On Monday, the Israeli military ordered tens of thousands of civilians to begin evacuating nearby eastern parts of Rafah city, ahead of what it called a “limited” operation to eliminate Hamas fighters and dismantle infrastructure.
Meanwhile, efforts continue to reach a ceasefire, alongside the release of Israeli hostages and Palestinian prisoners. In Cairo, delegations from Israel and Hamas are due to resume negotiations through mediators.
“The US position has been that Israel should not launch a major ground operation in Rafah, where more than a million people are sheltering with nowhere else to go,” the senior US administration official said on Tuesday.
“We have been engaging in a dialogue with Israel in our Strategic Consultative Group format on how they will meet the humanitarian needs of civilians in Rafah, and how to operate differently against Hamas there than they have elsewhere in Gaza.
“Those discussions are ongoing and have not fully addressed our concerns. As Israeli leaders seemed to approach a decision point on such an operation, we began to carefully review proposed transfers of particular weapons to Israel that might be used in Rafah. This began in April.
“As a result of that review, we have paused one shipment of weapons last week. It consists of 1,800 2,000lb bombs and 1,700 500lb bombs,” the unnamed official added.
“We are especially focused on the end-use of the 2,000lb bombs and the impact they could have in dense urban settings as we have seen in other parts of Gaza. We have not made a final determination on how to proceed with this shipment.”
The official also said that “for certain other cases at the State Department, including JDAM [Joint Direct Attack Munition] kits, we are continuing the review. None of these cases involve imminent transfers – they are about future transfers”.
The official stressed that the shipments were unrelated to last month’s landmark $17bn military aid package, but had been drawn from “previously appropriated funds”.
The larger 2,000lb bombs are most likely to be Mk-84s or possibly BLU-109s – or both.
The former is a cheap, general purpose munition and the latter a penetration bomb designed for use against hardened or underground targets. Both can be fitted with JDAM kits that deliver precision capability using satellite navigation. Laser guidance kits can also be fitted.

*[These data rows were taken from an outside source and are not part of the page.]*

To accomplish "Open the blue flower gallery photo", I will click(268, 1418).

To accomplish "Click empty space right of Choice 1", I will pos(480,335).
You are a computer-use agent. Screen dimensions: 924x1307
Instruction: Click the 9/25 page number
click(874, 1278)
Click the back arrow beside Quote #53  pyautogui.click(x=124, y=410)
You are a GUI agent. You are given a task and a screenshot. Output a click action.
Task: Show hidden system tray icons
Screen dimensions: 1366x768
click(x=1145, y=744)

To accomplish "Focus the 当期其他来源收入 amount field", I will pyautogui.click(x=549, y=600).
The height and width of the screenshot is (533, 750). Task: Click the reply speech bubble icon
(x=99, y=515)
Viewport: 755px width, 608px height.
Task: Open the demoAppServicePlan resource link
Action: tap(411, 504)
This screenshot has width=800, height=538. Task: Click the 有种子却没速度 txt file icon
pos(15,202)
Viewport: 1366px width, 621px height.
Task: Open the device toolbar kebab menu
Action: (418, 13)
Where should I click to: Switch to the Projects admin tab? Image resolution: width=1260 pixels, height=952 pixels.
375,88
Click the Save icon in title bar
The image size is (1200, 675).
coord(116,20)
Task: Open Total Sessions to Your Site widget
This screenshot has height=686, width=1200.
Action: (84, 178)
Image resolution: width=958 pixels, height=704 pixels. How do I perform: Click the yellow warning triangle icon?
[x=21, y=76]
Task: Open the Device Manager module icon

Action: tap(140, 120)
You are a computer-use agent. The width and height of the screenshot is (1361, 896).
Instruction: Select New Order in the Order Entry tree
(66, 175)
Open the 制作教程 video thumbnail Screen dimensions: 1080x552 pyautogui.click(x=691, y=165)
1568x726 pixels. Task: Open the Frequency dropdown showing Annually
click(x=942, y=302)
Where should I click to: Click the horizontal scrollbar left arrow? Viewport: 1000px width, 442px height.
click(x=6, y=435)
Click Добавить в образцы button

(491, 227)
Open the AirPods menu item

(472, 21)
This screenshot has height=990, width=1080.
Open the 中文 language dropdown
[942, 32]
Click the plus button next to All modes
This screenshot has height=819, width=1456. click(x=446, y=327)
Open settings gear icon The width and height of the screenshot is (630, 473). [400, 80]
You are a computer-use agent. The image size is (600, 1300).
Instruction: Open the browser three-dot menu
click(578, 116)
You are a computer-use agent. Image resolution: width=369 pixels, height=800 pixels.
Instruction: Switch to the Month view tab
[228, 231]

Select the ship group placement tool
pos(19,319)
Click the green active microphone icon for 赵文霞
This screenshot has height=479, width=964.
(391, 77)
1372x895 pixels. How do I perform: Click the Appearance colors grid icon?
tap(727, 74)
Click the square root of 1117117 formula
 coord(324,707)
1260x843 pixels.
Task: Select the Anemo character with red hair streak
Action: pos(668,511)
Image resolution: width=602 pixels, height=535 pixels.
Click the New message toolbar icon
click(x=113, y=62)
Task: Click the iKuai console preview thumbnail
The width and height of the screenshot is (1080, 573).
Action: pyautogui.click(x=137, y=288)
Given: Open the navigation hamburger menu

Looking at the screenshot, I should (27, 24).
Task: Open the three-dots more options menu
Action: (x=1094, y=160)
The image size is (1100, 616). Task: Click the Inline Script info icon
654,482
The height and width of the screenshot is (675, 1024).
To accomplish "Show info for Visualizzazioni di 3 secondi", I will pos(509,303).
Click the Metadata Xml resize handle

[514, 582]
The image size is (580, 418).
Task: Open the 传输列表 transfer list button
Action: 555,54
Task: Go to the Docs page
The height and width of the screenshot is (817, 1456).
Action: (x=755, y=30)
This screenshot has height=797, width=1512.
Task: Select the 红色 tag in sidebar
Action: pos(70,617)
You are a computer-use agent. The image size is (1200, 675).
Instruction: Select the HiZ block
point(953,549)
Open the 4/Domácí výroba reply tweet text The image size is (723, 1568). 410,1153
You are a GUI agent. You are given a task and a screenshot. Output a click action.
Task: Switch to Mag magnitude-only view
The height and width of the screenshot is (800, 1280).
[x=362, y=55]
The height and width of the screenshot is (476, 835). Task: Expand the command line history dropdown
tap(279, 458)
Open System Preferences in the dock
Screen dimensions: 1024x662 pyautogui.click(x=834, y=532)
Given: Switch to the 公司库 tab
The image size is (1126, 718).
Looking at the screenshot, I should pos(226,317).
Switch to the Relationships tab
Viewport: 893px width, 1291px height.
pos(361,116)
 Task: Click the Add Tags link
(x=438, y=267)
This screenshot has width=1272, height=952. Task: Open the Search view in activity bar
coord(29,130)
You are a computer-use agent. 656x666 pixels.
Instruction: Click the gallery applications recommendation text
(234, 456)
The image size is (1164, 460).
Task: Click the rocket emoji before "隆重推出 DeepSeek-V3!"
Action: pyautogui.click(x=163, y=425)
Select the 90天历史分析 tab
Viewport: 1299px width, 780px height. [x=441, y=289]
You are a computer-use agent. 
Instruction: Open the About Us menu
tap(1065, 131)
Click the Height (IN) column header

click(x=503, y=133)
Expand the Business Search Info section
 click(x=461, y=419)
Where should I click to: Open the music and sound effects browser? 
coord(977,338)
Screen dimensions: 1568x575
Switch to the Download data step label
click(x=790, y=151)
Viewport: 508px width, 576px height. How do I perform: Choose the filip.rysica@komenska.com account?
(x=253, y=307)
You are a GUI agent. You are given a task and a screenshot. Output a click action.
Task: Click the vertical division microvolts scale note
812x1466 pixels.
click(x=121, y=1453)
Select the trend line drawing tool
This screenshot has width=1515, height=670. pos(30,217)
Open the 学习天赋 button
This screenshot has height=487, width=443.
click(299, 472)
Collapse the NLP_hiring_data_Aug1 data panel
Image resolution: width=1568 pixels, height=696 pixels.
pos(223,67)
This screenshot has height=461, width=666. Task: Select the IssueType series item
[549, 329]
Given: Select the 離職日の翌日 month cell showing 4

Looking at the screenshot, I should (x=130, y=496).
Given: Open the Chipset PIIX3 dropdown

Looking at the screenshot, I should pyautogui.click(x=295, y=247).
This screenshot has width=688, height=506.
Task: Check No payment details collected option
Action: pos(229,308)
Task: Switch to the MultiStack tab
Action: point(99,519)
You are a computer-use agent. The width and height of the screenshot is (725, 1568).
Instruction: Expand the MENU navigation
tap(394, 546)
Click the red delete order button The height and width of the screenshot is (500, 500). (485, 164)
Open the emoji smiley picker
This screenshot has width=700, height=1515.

These bombs can be made to be very accurate, down to just a few metres. But in a dense, urban environment like Gaza the risk of so-called “collateral damage” is high. And that is where the concern lies. The smaller 500lb bombs can also be fitted with guidance units dropped from jets.
We do not know exactly how Israel uses these weapons, but media posts from the Israeli Air Force frequently show F-16 and F-15 jets loaded with JDAMs for strikes.
It is worth remembering that such weapons would not just be used in Gaza but also targets in southern Lebanon belonging to the Iran-backed group Hezbollah, which has been involved in almost daily cross-border exchanges of fire with Israeli forces since the start of the Gaza war.
The weapons being held back by the US are related to a future delivery, so it is unlikely to have any immediate impact. But given the rate at which Israel is bombing it will likely affect future strikes fairly soon.
It is a clear message from a Washington growing increasingly concerned about Israel’s campaign in Gaza.
Israel launched the campaign to destroy Hamas in response to the group’s cross-border attack on southern Israel on 7 October, during which about 1,200 people were killed and 252 others were taken hostage.
More than 34,780 people have been killed in Gaza since then, according to the territory’s Hamas-run health ministry.
A deal agreed in November saw Hamas release 105 hostages in return for a week-long ceasefire and some 240 Palestinian prisoners in Israeli jails. Israel says 128 hostages are unaccounted for, 36 of whom are presumed dead.